I loved animals and the ocean. As I grew, my interests expanded but I continued
to be interested in the environment and ecology. My major in college was
environmental science. I thought that if people just had clear facts, we could
convince everyone to do the right thing, and protect the environment. Over time
realized that despite clear scientific evidence, humans often choose to prioritize
other things.
After college, I began working in environmental education,
thinking that education was the solution. If I could just get people to care
about the natural world the way I did, to see the wonderful diversity of life
the way I did, they would want to help protect it. I worked for almost a decade
in science and environmental education. I enjoyed being outside, making science
accessible to people, and sharing what I loved.
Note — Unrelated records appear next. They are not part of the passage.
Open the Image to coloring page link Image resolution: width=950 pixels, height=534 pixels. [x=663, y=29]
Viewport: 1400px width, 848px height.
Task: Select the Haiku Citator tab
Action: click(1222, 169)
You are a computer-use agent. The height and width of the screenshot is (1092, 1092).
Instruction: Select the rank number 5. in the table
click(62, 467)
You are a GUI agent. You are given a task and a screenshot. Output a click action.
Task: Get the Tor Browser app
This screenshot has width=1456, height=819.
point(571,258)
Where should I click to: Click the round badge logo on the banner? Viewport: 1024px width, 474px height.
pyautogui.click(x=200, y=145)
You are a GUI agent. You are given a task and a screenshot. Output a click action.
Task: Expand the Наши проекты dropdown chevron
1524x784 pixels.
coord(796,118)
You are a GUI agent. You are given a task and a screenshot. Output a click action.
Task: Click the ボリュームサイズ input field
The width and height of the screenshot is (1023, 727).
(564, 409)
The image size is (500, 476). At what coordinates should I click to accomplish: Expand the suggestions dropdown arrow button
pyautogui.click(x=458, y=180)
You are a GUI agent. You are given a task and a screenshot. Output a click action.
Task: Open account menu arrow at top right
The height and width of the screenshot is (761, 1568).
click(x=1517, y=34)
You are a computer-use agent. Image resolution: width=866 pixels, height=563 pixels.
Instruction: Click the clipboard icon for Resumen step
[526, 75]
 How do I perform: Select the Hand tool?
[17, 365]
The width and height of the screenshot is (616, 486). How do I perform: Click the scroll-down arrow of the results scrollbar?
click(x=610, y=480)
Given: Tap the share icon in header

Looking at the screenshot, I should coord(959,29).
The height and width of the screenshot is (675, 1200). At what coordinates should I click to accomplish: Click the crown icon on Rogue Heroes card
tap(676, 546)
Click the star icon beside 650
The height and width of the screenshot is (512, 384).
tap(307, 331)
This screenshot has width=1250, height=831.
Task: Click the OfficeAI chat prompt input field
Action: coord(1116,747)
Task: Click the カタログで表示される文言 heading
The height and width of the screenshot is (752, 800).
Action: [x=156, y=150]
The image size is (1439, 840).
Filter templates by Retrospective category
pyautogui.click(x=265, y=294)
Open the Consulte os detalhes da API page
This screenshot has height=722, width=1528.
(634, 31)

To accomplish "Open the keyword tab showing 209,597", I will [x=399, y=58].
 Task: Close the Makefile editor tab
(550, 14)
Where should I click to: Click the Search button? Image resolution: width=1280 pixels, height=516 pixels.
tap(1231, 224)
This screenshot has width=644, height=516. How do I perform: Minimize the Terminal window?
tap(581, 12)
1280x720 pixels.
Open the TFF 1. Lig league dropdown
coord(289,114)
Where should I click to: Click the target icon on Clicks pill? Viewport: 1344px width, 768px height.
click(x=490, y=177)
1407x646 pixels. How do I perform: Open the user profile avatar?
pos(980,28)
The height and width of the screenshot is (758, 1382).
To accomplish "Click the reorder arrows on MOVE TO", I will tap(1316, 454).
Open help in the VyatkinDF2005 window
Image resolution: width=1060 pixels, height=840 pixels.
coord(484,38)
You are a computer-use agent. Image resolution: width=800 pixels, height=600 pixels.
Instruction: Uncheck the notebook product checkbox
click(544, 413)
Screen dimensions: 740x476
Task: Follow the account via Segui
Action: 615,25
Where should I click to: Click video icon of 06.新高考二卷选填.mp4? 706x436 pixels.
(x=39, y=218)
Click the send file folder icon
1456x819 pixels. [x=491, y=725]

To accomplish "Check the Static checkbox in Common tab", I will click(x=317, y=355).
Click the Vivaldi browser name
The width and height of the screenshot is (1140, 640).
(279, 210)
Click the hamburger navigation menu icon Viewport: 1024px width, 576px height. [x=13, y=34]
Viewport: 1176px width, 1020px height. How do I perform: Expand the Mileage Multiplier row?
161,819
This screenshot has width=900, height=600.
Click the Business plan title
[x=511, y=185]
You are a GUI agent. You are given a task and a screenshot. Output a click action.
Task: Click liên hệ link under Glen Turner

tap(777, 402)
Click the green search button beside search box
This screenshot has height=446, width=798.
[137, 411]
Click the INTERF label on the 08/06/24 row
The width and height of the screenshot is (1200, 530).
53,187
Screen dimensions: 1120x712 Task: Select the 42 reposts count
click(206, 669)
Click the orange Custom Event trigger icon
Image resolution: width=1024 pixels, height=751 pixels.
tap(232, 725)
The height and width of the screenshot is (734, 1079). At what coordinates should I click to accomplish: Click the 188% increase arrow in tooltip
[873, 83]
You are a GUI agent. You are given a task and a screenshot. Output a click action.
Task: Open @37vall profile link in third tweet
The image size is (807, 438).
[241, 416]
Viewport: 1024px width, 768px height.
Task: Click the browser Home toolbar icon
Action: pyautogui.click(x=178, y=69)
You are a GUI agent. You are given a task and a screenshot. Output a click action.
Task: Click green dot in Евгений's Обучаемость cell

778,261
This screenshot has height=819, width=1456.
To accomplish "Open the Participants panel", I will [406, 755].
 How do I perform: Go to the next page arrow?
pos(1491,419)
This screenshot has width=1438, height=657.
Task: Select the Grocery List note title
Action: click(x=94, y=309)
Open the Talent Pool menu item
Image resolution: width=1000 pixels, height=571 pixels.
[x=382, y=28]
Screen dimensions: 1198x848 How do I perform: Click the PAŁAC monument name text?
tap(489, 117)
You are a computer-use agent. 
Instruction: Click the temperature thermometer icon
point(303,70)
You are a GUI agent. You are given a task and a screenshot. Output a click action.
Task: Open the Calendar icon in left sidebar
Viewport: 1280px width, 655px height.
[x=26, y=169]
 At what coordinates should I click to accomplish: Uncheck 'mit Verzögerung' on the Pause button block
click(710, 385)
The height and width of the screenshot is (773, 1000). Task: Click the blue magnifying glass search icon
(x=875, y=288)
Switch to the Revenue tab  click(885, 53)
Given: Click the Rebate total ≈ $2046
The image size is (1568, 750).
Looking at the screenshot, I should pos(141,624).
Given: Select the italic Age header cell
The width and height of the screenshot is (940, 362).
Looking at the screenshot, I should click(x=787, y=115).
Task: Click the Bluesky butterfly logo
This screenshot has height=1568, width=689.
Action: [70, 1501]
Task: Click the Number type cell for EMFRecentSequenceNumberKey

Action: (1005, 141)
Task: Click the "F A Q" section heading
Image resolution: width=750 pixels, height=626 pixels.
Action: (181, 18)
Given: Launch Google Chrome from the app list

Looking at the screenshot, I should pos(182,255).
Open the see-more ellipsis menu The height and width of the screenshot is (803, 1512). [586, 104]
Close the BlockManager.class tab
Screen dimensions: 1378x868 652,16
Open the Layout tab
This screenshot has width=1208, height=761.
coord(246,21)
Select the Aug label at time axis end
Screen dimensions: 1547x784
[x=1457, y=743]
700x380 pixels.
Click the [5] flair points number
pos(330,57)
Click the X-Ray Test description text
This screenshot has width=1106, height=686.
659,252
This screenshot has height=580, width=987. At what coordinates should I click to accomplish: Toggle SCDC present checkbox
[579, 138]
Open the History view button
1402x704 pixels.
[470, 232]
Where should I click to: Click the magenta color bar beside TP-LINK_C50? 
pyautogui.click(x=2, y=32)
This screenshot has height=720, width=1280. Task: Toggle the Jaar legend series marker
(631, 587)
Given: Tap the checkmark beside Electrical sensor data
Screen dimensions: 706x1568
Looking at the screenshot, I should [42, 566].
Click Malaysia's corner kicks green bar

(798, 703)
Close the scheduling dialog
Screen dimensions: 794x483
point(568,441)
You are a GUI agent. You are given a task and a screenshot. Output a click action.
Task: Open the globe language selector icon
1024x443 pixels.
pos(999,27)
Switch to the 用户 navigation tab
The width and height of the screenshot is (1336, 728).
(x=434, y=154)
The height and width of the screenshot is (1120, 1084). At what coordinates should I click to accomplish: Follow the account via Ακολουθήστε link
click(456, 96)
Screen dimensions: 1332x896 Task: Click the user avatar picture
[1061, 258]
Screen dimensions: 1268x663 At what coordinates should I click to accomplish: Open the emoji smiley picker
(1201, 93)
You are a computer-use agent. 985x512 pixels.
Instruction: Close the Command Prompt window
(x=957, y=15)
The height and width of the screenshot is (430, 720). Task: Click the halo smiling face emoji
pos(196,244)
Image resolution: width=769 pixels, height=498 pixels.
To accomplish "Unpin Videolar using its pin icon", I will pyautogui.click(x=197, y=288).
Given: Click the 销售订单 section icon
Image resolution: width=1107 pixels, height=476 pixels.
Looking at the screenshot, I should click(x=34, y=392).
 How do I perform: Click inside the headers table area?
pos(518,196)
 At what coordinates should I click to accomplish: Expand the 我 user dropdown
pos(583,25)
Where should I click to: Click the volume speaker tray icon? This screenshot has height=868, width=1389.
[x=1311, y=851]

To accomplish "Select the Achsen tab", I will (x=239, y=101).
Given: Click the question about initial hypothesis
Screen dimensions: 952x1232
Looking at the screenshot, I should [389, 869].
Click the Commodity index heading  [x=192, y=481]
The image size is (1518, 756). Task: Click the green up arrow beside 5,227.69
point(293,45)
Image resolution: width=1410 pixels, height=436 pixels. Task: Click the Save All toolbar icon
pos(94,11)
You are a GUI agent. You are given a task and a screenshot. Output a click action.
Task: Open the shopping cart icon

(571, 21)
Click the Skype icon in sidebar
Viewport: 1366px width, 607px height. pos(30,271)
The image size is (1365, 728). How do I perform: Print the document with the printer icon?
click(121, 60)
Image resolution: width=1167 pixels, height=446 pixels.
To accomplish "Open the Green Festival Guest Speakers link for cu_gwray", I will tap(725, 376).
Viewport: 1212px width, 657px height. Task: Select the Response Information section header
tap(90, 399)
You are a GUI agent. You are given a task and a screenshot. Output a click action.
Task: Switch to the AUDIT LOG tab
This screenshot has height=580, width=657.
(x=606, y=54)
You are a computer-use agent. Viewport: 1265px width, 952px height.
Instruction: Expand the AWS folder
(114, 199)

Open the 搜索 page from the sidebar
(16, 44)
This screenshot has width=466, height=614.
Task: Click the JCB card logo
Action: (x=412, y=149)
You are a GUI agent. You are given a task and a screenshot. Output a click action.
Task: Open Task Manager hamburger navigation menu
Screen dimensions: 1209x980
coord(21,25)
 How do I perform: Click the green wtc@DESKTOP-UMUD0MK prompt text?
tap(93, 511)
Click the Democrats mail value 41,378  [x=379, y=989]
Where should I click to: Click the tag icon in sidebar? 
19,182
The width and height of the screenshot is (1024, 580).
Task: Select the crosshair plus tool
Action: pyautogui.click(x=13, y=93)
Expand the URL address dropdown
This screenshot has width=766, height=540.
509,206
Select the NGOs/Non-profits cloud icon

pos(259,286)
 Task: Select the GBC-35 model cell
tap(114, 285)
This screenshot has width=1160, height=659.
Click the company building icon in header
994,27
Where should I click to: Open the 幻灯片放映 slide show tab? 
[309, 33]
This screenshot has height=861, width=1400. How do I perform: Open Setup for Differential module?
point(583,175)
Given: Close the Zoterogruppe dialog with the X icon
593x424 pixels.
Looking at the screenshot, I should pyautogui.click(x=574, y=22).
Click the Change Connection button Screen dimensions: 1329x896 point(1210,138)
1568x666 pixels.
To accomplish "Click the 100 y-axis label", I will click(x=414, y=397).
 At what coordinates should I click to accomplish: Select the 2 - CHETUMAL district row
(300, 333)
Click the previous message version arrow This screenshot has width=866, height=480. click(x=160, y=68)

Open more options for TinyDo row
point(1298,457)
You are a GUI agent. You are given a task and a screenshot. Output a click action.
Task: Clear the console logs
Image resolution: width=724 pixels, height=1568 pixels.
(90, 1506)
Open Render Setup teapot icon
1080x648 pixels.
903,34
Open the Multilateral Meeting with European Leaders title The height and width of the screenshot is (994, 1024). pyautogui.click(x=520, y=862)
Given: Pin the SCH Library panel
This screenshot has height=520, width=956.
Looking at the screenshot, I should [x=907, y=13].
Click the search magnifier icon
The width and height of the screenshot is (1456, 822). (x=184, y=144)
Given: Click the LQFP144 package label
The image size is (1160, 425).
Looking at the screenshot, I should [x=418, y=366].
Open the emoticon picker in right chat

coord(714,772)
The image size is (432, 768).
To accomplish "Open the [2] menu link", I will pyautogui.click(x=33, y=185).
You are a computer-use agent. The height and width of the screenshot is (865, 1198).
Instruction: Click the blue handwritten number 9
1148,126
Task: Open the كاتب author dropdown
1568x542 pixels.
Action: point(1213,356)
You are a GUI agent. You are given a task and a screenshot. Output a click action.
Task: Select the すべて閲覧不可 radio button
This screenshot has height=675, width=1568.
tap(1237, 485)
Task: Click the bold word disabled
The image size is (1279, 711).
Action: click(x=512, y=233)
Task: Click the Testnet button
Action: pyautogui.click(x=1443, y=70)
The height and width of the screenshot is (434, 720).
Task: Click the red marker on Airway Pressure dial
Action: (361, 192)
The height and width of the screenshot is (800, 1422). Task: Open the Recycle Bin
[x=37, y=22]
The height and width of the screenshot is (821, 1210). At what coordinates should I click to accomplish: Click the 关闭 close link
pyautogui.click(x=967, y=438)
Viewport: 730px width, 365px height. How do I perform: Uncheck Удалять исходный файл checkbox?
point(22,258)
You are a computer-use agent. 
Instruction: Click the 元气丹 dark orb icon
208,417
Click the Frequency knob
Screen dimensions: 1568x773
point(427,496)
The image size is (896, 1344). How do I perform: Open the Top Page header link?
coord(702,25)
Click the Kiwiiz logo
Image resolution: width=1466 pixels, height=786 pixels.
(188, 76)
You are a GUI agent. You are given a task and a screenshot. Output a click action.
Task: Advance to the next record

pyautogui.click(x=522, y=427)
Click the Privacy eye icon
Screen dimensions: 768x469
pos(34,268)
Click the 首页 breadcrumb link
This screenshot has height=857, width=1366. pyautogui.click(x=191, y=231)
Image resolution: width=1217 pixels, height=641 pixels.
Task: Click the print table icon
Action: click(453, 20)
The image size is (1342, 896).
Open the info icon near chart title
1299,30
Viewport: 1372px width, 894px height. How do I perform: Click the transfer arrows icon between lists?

I ended up going to graduate school and becoming a geographer because
of what I noticed visiting schools all over northern California. What I saw was
the incredible disparities between schools and neighborhoods in terms of how
much science education children got and even how much opportunity they had to
play outside. Some neighborhoods were paved over and devoid of opportunities to
learn about living things.
When I started graduate school, I wanted to become landscape
architect and design enriching landscapes for children and youth. If I wasn’t a
geography professor, I would likely be a landscape architect today. If it wasn’t
for the financial crisis in 2008, which decimated jobs in landscape
architecture, I might have continued and gotten a job in a design firm or with
a planning office. Last summer I was sitting, sipping gin and tonics, with two of
my close friends, who are also geography professors, and we discovered that we
had all wanted to be landscape architects. So there you go, I'm secretly a frustrated landscape architect.